### [Given data]
^^^^^^^^^^^^^^^^

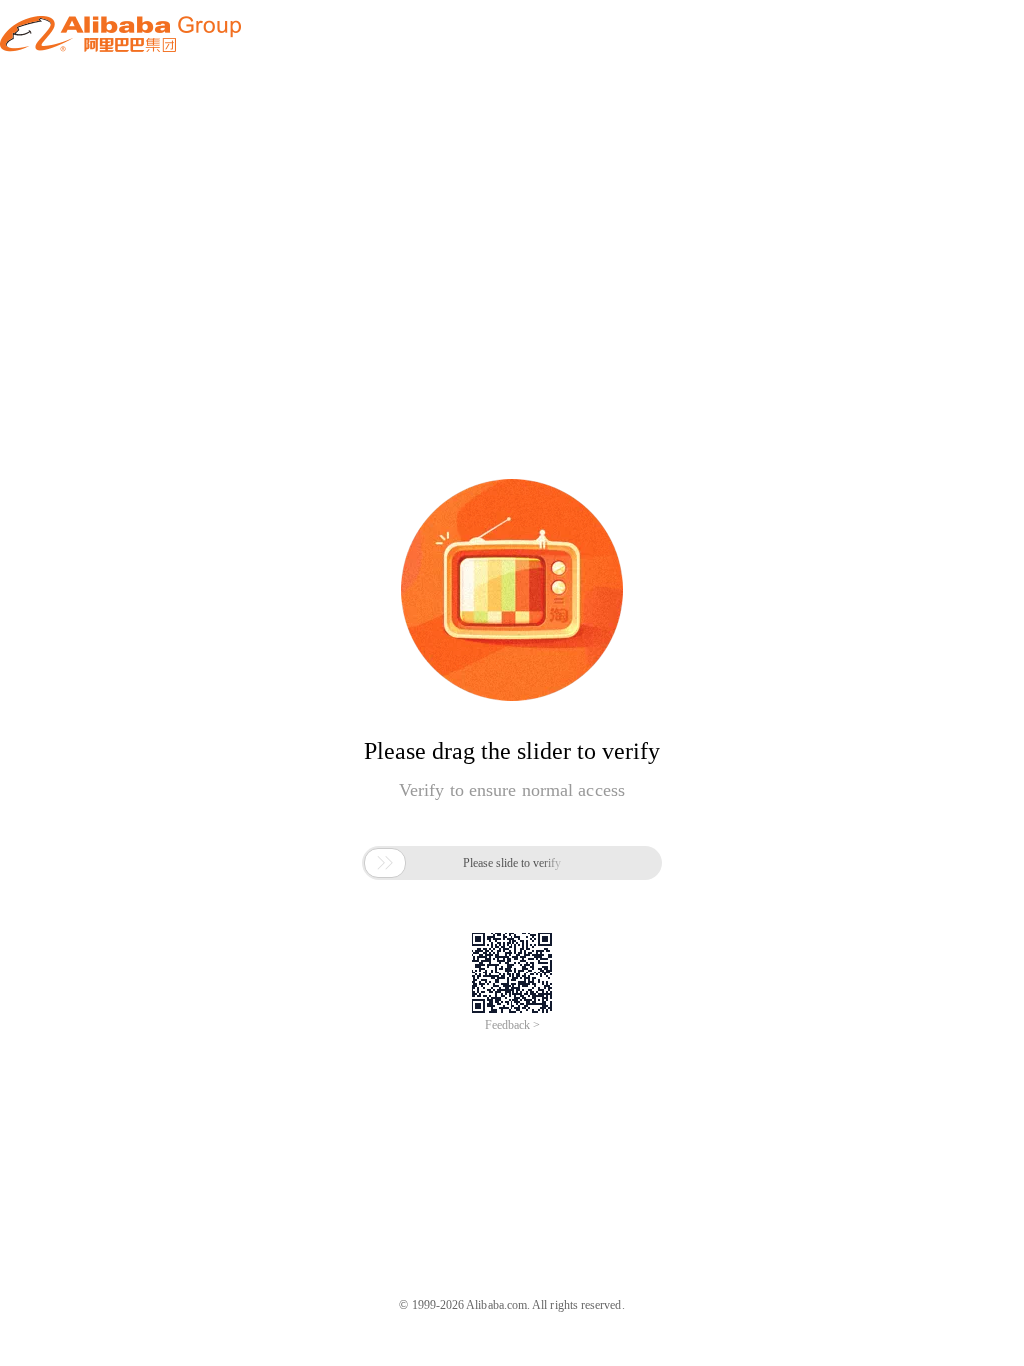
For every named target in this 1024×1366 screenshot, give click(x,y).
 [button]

^^^^^^^^^^^^^^^^

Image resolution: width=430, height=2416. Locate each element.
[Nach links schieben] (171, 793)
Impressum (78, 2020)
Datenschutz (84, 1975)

^^^^^^^^^^^^^^^^

### [Requirement]
The entries above hold a line with "Image resolution: width=430, height=2416." and a later line with "Datenschutz (84, 1975)". Write out exactly those lines and all lines between, nothing more.

### [Your response]
Image resolution: width=430, height=2416. Locate each element.
[Nach links schieben] (171, 793)
Impressum (78, 2020)
Datenschutz (84, 1975)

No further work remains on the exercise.